Sum of Total Strength of Wizards

Problem

As the ruler of a kingdom, you have an army of wizards at your command.

You are given a 0-indexed integer array strength, where strength[i] denotes the strength of the ith wizard. For a contiguous group of wizards (i.e. the wizards' strengths form a subarray of strength), the total strength is defined as the product of the following two values:

The strength of the weakest wizard in the group.
The total of all the individual strengths of the wizards in the group.

Return **the *sum* of the total strengths of all contiguous groups of wizards**. Since the answer may be very large, return it *modulo* 10^9 + 7.

A subarray is a contiguous non-empty sequence of elements within an array.

Example 1:

Input: strength = [1,3,1,2]
Output: 44
Explanation: The following are all the contiguous groups of wizards:
- [1] from [1,3,1,2] has a total strength of min([1]) * sum([1]) = 1 * 1 = 1
- [3] from [1,3,1,2] has a total strength of min([3]) * sum([3]) = 3 * 3 = 9
- [1] from [1,3,1,2] has a total strength of min([1]) * sum([1]) = 1 * 1 = 1
- [2] from [1,3,1,2] has a total strength of min([2]) * sum([2]) = 2 * 2 = 4
- [1,3] from [1,3,1,2] has a total strength of min([1,3]) * sum([1,3]) = 1 * 4 = 4
- [3,1] from [1,3,1,2] has a total strength of min([3,1]) * sum([3,1]) = 1 * 4 = 4
- [1,2] from [1,3,1,2] has a total strength of min([1,2]) * sum([1,2]) = 1 * 3 = 3
- [1,3,1] from [1,3,1,2] has a total strength of min([1,3,1]) * sum([1,3,1]) = 1 * 5 = 5
- [3,1,2] from [1,3,1,2] has a total strength of min([3,1,2]) * sum([3,1,2]) = 1 * 6 = 6
- [1,3,1,2] from [1,3,1,2] has a total strength of min([1,3,1,2]) * sum([1,3,1,2]) = 1 * 7 = 7
The sum of all the total strengths is 1 + 9 + 1 + 4 + 4 + 4 + 3 + 5 + 6 + 7 = 44.

Example 2:

Input: strength = [5,4,6]
Output: 213
Explanation: The following are all the contiguous groups of wizards: 
- [5] from [5,4,6] has a total strength of min([5]) * sum([5]) = 5 * 5 = 25
- [4] from [5,4,6] has a total strength of min([4]) * sum([4]) = 4 * 4 = 16
- [6] from [5,4,6] has a total strength of min([6]) * sum([6]) = 6 * 6 = 36
- [5,4] from [5,4,6] has a total strength of min([5,4]) * sum([5,4]) = 4 * 9 = 36
- [4,6] from [5,4,6] has a total strength of min([4,6]) * sum([4,6]) = 4 * 10 = 40
- [5,4,6] from [5,4,6] has a total strength of min([5,4,6]) * sum([5,4,6]) = 4 * 15 = 60
The sum of all the total strengths is 25 + 16 + 36 + 36 + 40 + 60 = 213.

INSTRUCTIONS TO FOLLOW
Please return the section of the wizard-strength problem starting at "Sum of Total" and ending at "within an array.", copied word for word.

COLLECTED DATA
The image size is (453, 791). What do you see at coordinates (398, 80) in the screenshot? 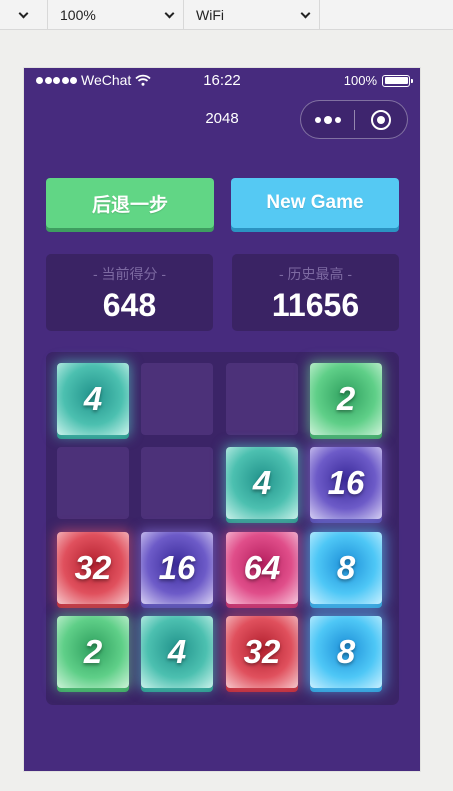
I see `battery-icon` at bounding box center [398, 80].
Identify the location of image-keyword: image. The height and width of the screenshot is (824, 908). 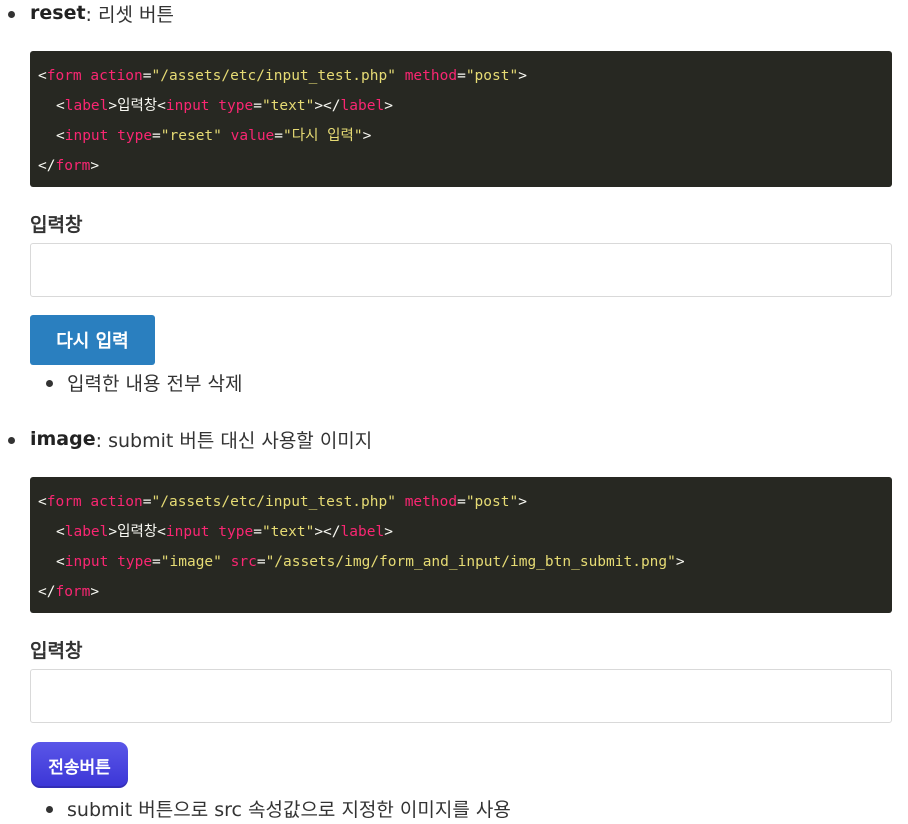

ANSWER TO THIS PROBLEM
Sum of Total Strength of Wizards

Problem

As the ruler of a kingdom, you have an army of wizards at your command.

You are given a 0-indexed integer array strength, where strength[i] denotes the strength of the ith wizard. For a contiguous group of wizards (i.e. the wizards' strengths form a subarray of strength), the total strength is defined as the product of the following two values:

The strength of the weakest wizard in the group.
The total of all the individual strengths of the wizards in the group.

Return **the *sum* of the total strengths of all contiguous groups of wizards**. Since the answer may be very large, return it *modulo* 10^9 + 7.

A subarray is a contiguous non-empty sequence of elements within an array.